File codec multiline issue

Hello,

I am unable to get file codec multiline to send stacktraces as one line to elastic search. I have log files similar to the lines:

2016-07-26 09:05:44,090 INFO Request ...log4j Information...
2016-07-26 09:05:44,107 INFO Response ...log4j information...

(Please note log4j information is a filler and there is actually request/response going to those lines.)

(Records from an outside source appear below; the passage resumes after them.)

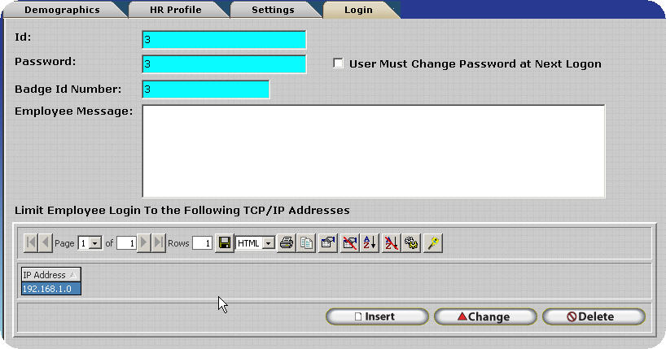Open the HR Profile tab
Viewport: 666px width, 349px height.
click(175, 11)
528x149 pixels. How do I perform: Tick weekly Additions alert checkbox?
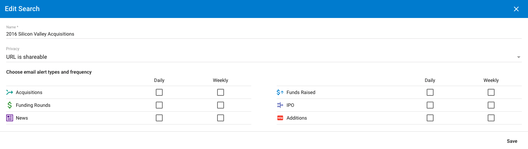(x=491, y=118)
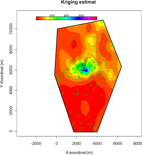Click the small black polygon at map center
Image resolution: width=142 pixels, height=155 pixels.
[83, 68]
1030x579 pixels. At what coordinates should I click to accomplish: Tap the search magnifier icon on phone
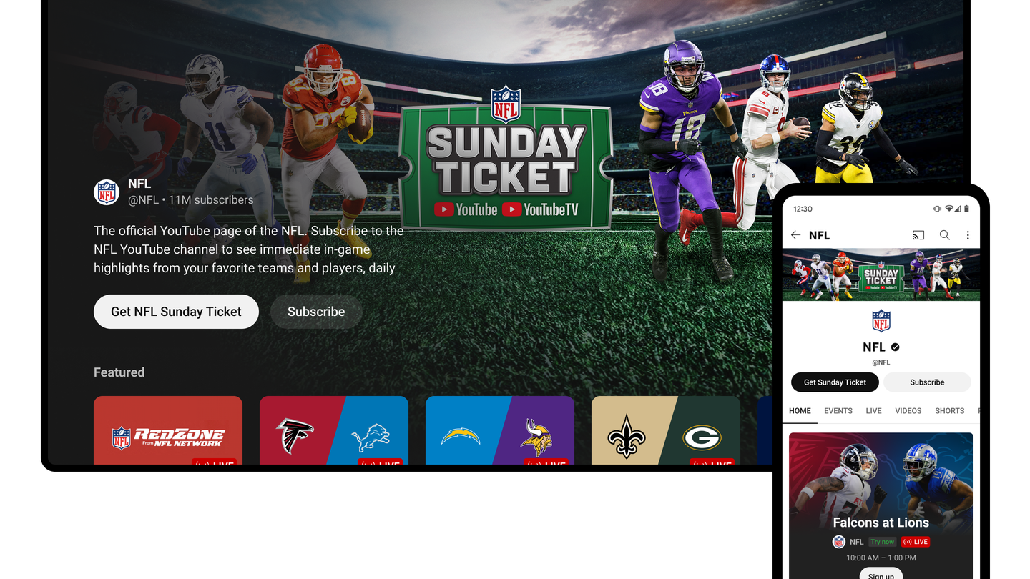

When I use this conf file, logstash still sends each line of stack trace as a separate message to elasticsearch. I want to send entire stack trace as a single message.

input {
file {
path => "/home/test/log4j.log"
codec => multiline {
pattern => "^%{TIMESTAMP_ISO8601} "
negate => true
what => previous
}
start_position => "beginning"
ignore_older => 0
}
}
output {
stdout {
codec => rubydebug
}
elasticsearch {
hosts => ["eshost:443"]
}
}

Since every single line begins with a timestamp, Logstash will with this configuration produce one event per line. This shouldn't be surprising.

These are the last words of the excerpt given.